Compounding is most used in the phrase, Compounding Returns.


Types of investments:  


Shares 


One of the most well-known types of investments, are shares. Put simply, when you buy a share, you are acquiring a small piece of ownership in a company.


You may have also heard shares referred to as stocks, or equities.  


As you own part of the company, you are also entitled to part of the earnings of that company. Profitable companies may therefore pay dividends, which is a way of distributing the earnings of the company to its shareholders. Most companies pay a large proportion of their earnings out in dividends.


You can purchase shares through a stock market, which is essentially a one big auction house where buyers and sellers list their asking buying and selling price, and when agreed upon, pass on ownership of shares. In Malaysia, this is the Bursa Malaysia.


Unit Trusts  


Unit Trusts are a form of collective investment that allows investors with similar investment goals to pool their money to be invested in a portfolio of assets.

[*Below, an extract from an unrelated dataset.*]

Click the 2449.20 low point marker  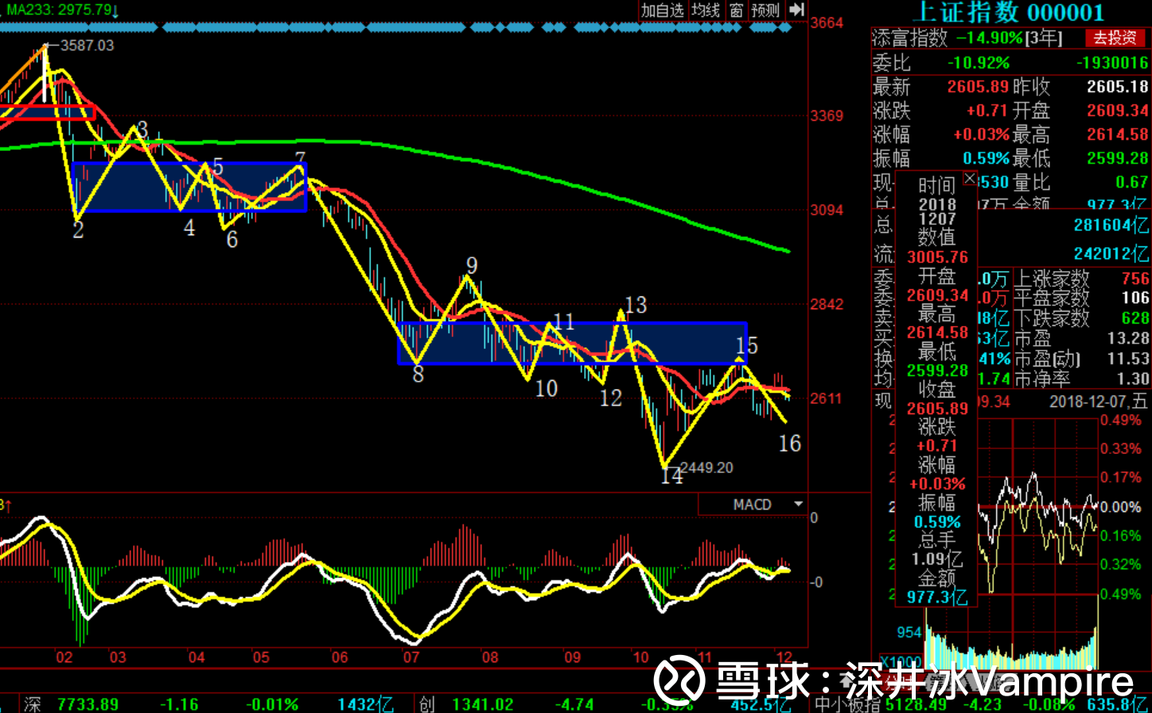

A fund manager then invests the pooled money in a portfolio which may include many asset classes such as cash, bonds, shares, properties and commodities.

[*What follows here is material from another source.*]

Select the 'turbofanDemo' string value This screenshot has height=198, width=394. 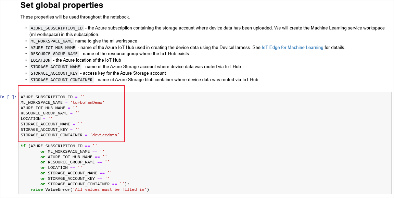coord(89,102)
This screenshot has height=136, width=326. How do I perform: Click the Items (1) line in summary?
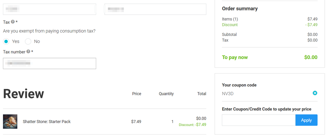pos(230,19)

Unit holders do not own the assets in the portfolio directly. Ownership of the fund is divided into units. As the fund increases or decreases in value, the value of each unit increases or decreases accordingly. The number of units held depends on the amount of money invested and the purchase price per unit at the time of investment.


One of the advantages of investing in unit trust funds is that for a low cost, they give you exposure to many different companies, diversifying your investment. We’ll talk more about the importance of diversification later in this series.


Cash   


Cash is what you keep in your bank account. It represents the low risk but low reward option of the investment world.


When we talk about cash as investments, we focus on high profit rate savings accounts and fixed deposits. Fixed deposits are bank accounts where you cannot touch your cash for a specified number of months and usually receive a higher profit rate.


The advantage of keeping money in cash is that it provides certainty that you will get your money back when you need it. However, this comes at the cost of low yields, which can be very low. Currently, we are living in a low-interest rate environment, with most of the profit earned from cash investments is losing out to the rising of living cost.


Property 


Unlike the above investments, property is a physical thing that you can see and touch. Demand and supply for property is the main driver of its prices. There are many factors which influence the demand for property, but location is the main one.